The emitters of npn transistors Q11 to Q13 and Q1r are connected in common to current source Jt, and their collectors are connected through respective transistors Q21 to Q23 and Q2r to a terminal from which they receive a power supply potential VCC. The base of transistor Q1r is connected to the emitter of pnp transistor Qb in the impedance converter F.
Transistors Q31 to Q33 have their collectors all connected to the power supply potential (VCC), their bases connected to the collectors of respective transistors Q21 to Q23, and their emitters connected to respective current sources J1 to J3. Transistors Q41 to Q43 have their bases connected to the emitters of respective transistors Q31 to Q33, their emitters connected to the bases of respective transistors Q21 to Q23, and their collectors all connected to ground (GND).

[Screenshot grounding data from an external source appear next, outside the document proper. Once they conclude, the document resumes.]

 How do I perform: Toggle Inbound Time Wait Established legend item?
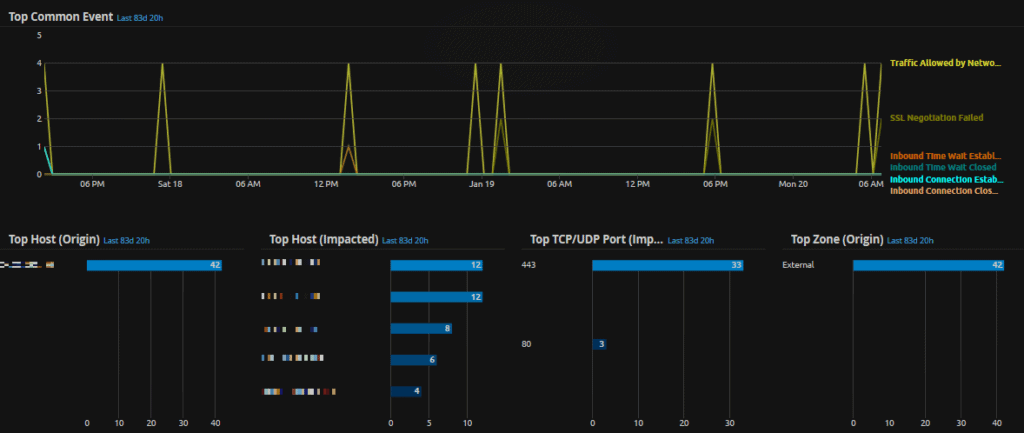945,156
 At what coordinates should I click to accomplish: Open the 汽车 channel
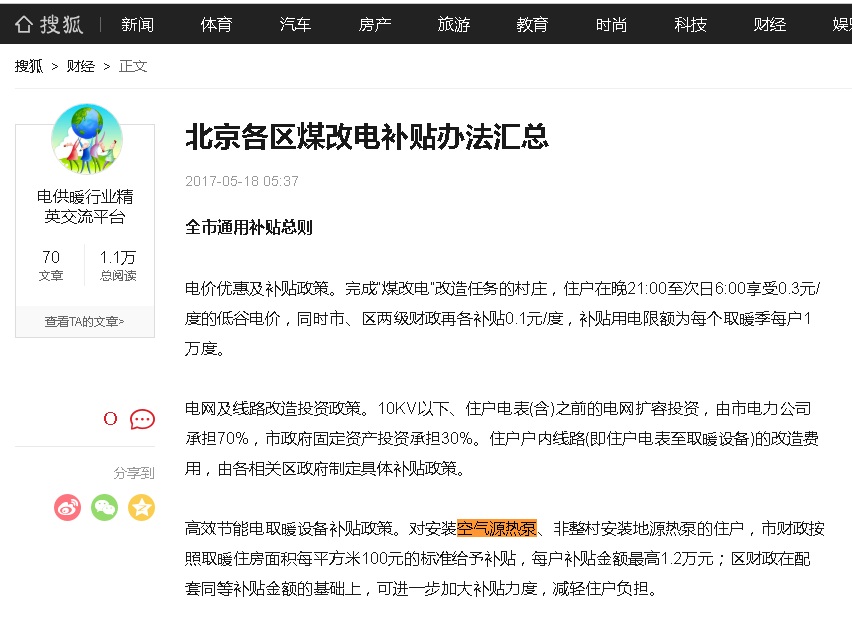pos(295,25)
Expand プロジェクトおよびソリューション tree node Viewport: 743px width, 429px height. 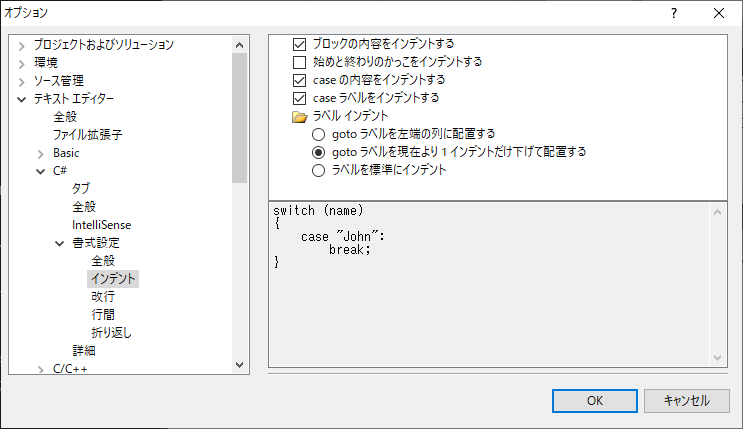coord(22,45)
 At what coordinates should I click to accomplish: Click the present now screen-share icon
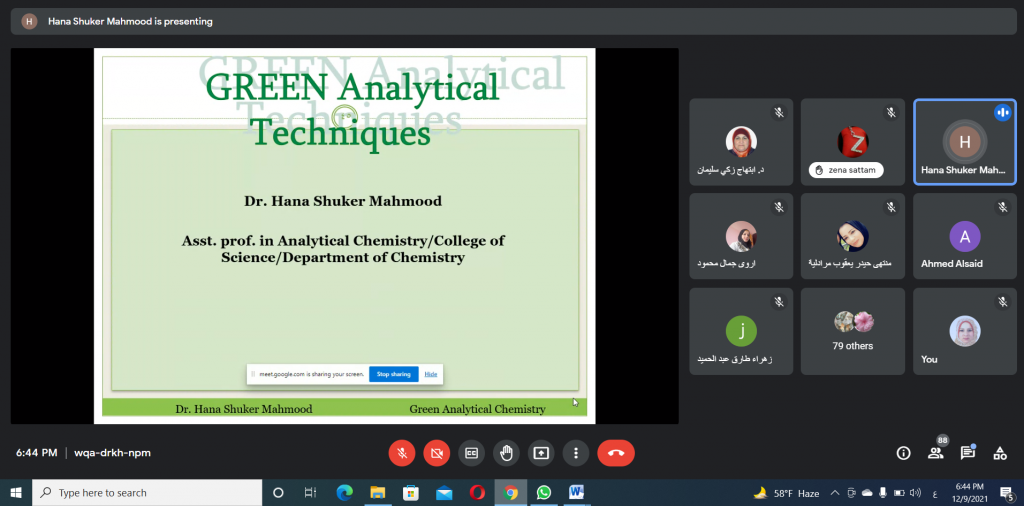pyautogui.click(x=541, y=453)
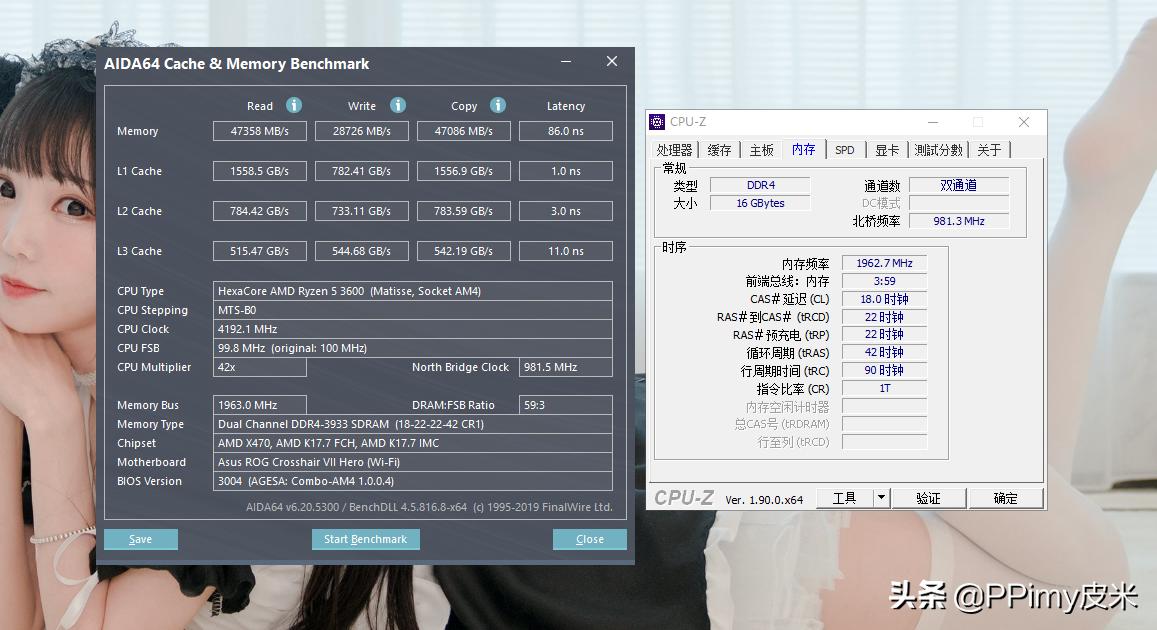Click the Write column info icon
1157x630 pixels.
pos(397,105)
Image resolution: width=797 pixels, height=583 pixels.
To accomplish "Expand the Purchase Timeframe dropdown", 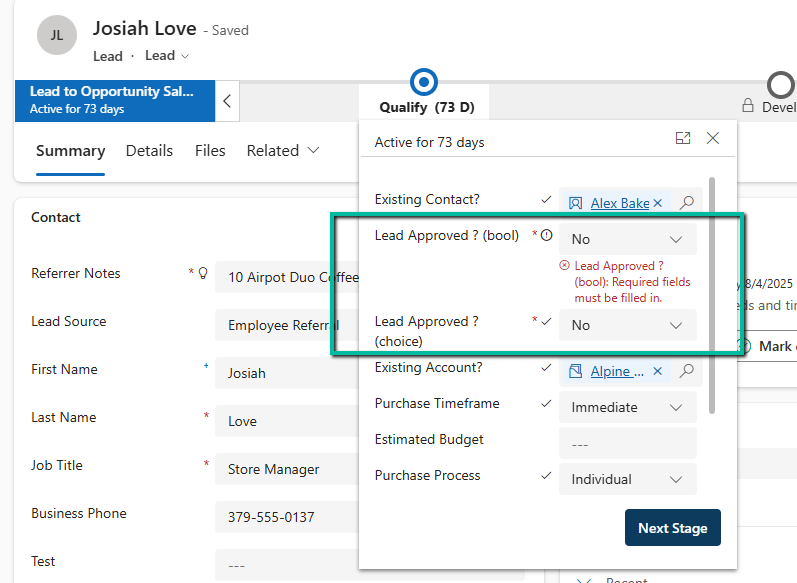I will tap(627, 407).
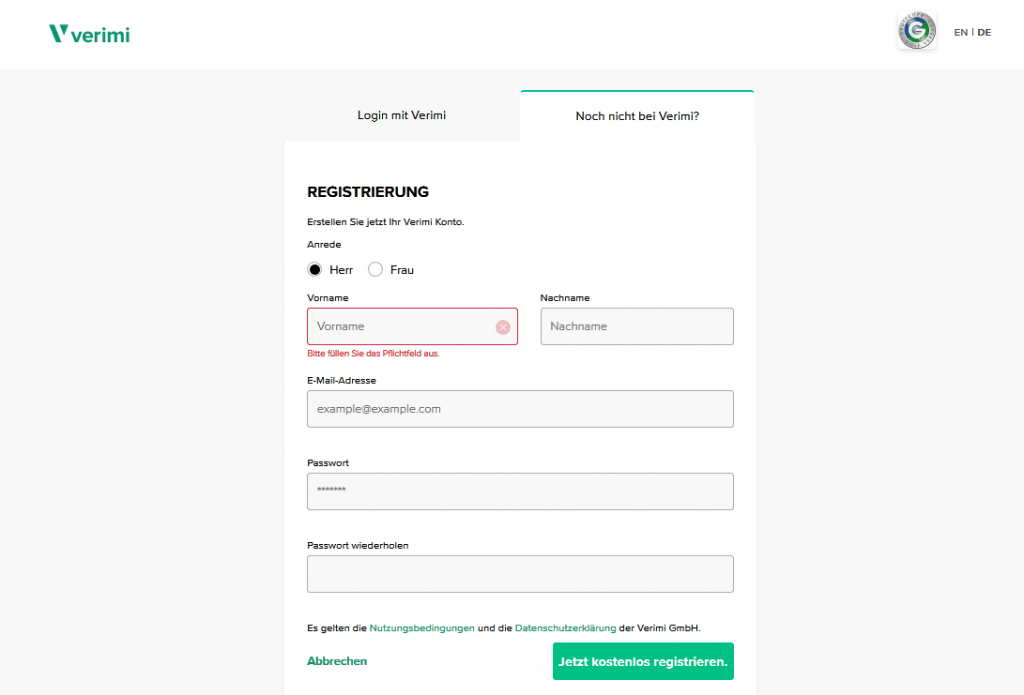1024x695 pixels.
Task: Switch language to DE
Action: (985, 33)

The bases of transistors Q21 to Q23 are connected in common to the base of transistor Q2r, forming a current mirror in which transistors Q21 to Q23 constitute the input side and transistor Q2r constitutes the output side.
Transistors Q31 to Q33, Qa, and Qb operate as emitter followers.
The operation of this circuit will be described under the assumption that input voltage x1 is the highest of the three input voltages x1 to x3.
Under this assumption, transistor Q11 pulls the emitter voltages of transistors Q11, Q12, Q13, Q1r up to a value V01 equal to the difference (x1−VBE1) between input voltage x1 and the base-emitter voltage VBE1 at which transistor Q11 turns on. The base-emitter voltages of transistors Q12, Q13 are less than VBE1, so while transistor Q11 is turned on, transistors Q12 and Q13 are turned off. This forces up the base voltages of transistors Q32, Q33. Because transistors Q32, Q33 operate as emitter followers, the base voltages of transistors Q42, Q43 are likewise pulled up. As a result, transistors Q42, Q43 are turned off and do not draw base current from transistors Q21, Q22, Q23, Q2r. 
Conversely, the turned-on transistor Q11 pulls down the base voltage of emitter-follower transistor Q31, and accordingly lowers the base voltage of transistor Q41. Transistor Q41 is thereby turned on and draws base current from transistor Q21, enabling transistor Q21 to supply collector current I1 to transistor Q11. Transistor Q41 also draws base currents from transistors Q22, Q23, and Q2r, but the collector currents I2, I3 of transistors Q22, Q23 flow to the bases of transistors Q32, Q33, respectively, instead of to transistors Q12, Q13, which are turned off.
The voltage that appears at the base of transistor Q1r is obtained by adding the base-emitter voltage VBE2 of transistor Q1r to its emitter voltage V01. Accordingly, the output voltage z can be calculated as follows:z=V01+VBE2=x1−VBE1+VBE2
Since transistors Q21 to Q23 and Q2r constitute a current mirror, transistors Q11 and Q1r conduct identical currents. From the identical VBE-IE characteristics of transistors Q11 and Q1r, it follows that their base-emitter voltages are equal (VBE1=VBE2). The output voltage z is therefore equal to input voltage x1 (z=x1), so that the highest voltage x1 among the input voltages x1 to x3 is output as the output voltage z.
Since this maximum voltage detector is a bipolar transistor circuit, however, it draws input current. In the example above, input current is drawn into the base of transistor Q11. If the voltage source connected to the base of transistor Q11 has high output impedance, the flow of input current produces a significant drop in the input voltage, which has been problematic.
If, for example, the voltage source connected to the base of transistor Q11 has an output impedance of one hundred kilohms (100 kΩ) and the base current of transistor Q11 is one milliampere (1 μA), the resulting voltage drop ΔV is 100 mV (=100 kΩ×1 μA).
Accordingly, this maximum voltage detector is inapplicable to circuits such as liquid crystal driver circuits in which a current drain of several tens on nanoamperes is enough to lead to pixel on-off malfunctions.